Exercise data:

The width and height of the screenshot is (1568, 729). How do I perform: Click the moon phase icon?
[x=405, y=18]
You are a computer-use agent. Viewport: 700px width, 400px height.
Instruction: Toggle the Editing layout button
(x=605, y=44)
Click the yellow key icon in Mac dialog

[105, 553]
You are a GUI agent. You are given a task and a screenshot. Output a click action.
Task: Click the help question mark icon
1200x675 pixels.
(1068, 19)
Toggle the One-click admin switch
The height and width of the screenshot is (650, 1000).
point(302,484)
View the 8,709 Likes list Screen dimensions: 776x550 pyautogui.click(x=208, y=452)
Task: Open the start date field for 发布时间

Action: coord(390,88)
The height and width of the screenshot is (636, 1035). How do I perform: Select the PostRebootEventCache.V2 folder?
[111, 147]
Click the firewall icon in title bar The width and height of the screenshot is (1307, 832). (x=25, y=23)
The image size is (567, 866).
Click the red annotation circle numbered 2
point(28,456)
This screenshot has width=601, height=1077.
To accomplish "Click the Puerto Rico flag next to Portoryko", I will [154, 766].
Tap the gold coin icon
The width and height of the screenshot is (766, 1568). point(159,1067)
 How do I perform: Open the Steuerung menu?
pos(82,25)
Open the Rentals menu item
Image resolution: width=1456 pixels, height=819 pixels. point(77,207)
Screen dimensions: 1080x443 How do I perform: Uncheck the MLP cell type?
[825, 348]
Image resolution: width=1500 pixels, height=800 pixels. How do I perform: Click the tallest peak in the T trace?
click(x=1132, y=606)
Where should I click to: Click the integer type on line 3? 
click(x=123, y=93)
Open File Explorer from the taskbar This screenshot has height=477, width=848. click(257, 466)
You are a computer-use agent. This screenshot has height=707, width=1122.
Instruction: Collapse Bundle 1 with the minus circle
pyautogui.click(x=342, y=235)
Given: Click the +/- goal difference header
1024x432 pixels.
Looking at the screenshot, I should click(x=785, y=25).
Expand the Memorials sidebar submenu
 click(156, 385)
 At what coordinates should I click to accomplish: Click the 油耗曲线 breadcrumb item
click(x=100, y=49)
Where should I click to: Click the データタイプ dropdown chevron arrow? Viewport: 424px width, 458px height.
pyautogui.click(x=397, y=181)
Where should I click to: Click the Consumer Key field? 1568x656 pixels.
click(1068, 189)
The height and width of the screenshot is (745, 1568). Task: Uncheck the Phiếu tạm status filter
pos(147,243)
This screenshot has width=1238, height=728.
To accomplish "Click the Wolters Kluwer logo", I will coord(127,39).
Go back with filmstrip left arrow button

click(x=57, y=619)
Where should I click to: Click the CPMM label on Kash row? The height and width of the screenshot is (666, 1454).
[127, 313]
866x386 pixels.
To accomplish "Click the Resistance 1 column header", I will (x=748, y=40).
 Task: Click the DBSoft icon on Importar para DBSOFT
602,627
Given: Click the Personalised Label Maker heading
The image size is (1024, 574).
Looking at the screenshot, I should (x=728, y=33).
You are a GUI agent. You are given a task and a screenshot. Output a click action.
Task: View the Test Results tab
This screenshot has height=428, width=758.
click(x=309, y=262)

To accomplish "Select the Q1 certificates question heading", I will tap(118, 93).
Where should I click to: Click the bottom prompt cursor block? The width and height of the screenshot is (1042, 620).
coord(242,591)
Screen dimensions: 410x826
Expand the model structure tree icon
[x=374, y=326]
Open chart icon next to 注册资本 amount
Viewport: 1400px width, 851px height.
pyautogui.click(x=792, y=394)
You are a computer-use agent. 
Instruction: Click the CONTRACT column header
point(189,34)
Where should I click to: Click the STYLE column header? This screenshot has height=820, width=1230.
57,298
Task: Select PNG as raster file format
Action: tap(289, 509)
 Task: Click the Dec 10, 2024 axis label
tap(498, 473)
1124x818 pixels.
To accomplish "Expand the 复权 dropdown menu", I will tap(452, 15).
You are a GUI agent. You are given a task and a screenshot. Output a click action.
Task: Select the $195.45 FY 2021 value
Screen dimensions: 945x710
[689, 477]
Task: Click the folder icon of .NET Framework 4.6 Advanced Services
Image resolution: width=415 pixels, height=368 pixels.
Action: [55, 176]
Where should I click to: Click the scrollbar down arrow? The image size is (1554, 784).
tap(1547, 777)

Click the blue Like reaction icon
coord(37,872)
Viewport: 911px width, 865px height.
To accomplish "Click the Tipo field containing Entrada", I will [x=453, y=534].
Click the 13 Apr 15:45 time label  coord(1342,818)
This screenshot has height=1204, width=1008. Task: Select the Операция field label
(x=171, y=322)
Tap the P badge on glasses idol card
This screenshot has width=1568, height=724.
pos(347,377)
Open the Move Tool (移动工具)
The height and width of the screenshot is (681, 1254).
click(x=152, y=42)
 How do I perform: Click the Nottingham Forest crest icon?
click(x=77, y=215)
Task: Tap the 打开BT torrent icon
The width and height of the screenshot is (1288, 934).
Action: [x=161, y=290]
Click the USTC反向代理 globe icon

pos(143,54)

What is expected: State how many lines of the records above contain the word "heading", giving only that number.

Problem solution: 2